- **WORK TO DO**: Pull the text lines from each of the records below and reproduce them word for word, leaving out the pictures.
------------------------------
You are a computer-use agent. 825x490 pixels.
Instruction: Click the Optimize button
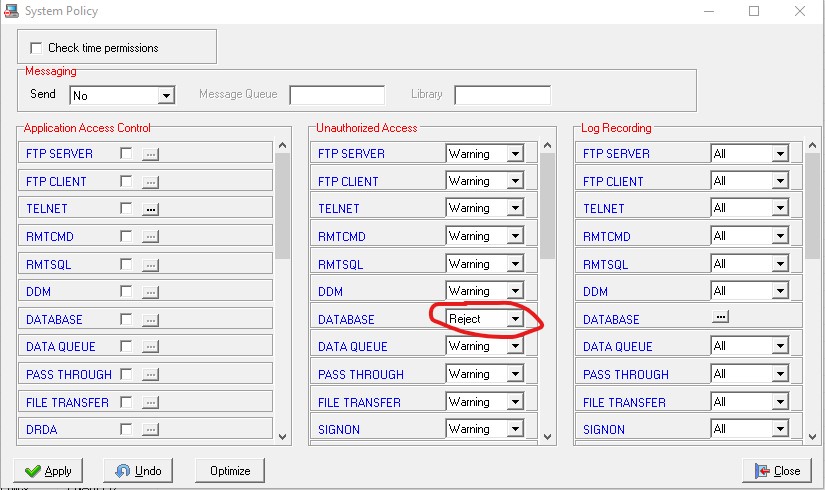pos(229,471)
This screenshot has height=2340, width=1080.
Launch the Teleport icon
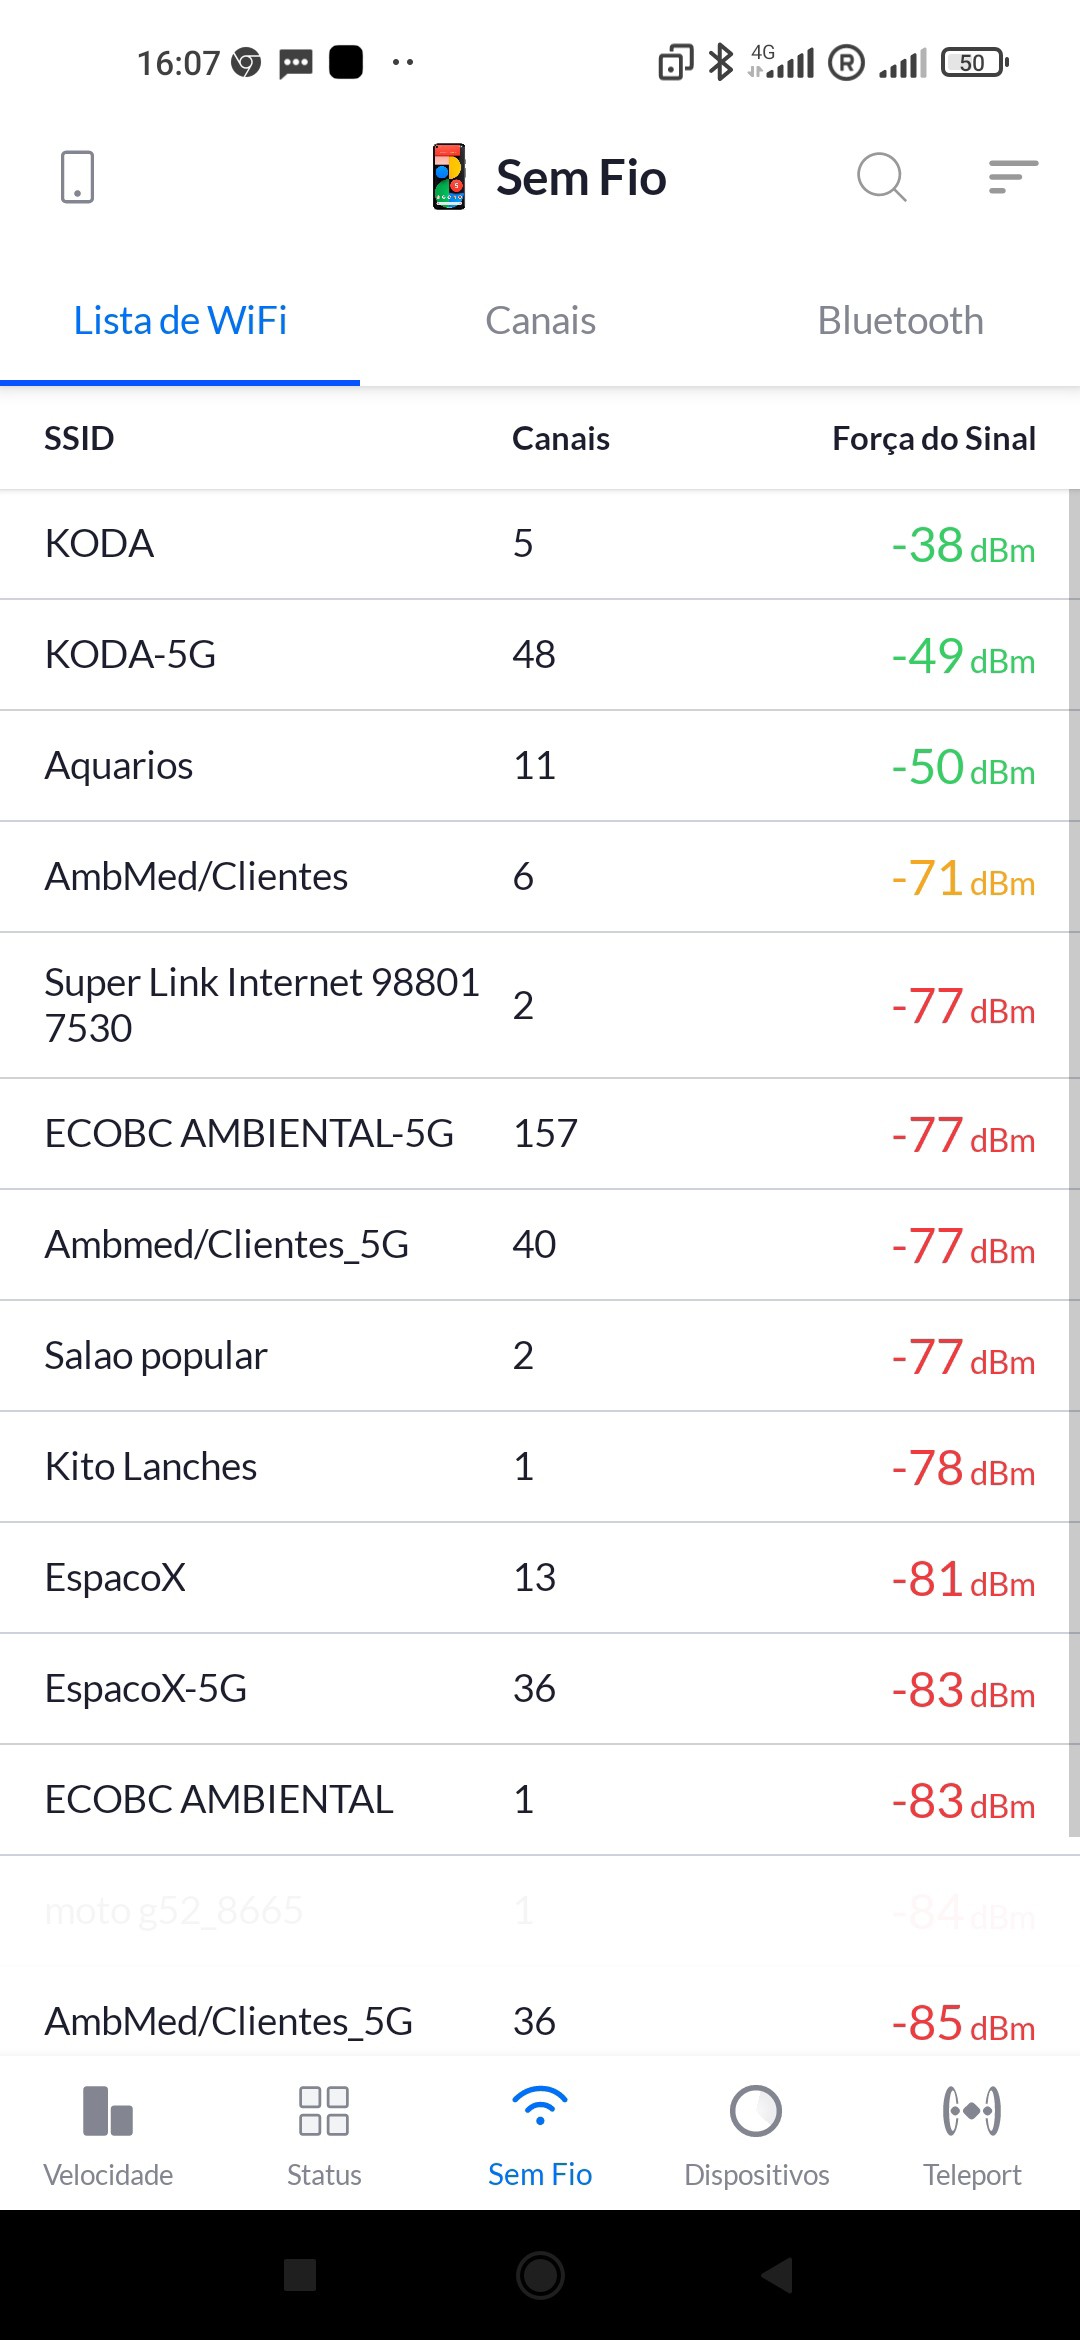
------------------------------
- **ANSWER**:
You are a computer-use agent. 825x490 pixels.
Instruction: Click the Optimize button
pos(229,471)
This screenshot has height=2340, width=1080.
Launch the Teleport icon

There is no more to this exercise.